§ **Exercise objective**
From the line with "Open プライバシー、検索、サービス settings" through the final line below, restate each line word for word and return nothing else.

##########

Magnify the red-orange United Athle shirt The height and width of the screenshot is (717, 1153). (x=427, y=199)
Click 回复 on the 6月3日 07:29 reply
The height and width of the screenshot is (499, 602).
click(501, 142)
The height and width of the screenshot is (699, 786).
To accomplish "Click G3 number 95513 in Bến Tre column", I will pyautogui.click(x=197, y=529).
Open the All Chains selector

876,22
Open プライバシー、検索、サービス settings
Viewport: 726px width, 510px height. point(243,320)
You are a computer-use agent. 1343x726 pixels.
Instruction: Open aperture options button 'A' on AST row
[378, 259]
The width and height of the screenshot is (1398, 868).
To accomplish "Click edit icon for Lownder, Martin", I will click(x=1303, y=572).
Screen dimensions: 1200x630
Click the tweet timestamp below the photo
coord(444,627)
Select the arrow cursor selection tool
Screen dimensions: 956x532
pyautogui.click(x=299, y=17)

##########

§ **Completed exercise**
Open プライバシー、検索、サービス settings
Viewport: 726px width, 510px height. point(243,320)
You are a computer-use agent. 1343x726 pixels.
Instruction: Open aperture options button 'A' on AST row
[378, 259]
The width and height of the screenshot is (1398, 868).
To accomplish "Click edit icon for Lownder, Martin", I will click(x=1303, y=572).
Screen dimensions: 1200x630
Click the tweet timestamp below the photo
coord(444,627)
Select the arrow cursor selection tool
Screen dimensions: 956x532
pyautogui.click(x=299, y=17)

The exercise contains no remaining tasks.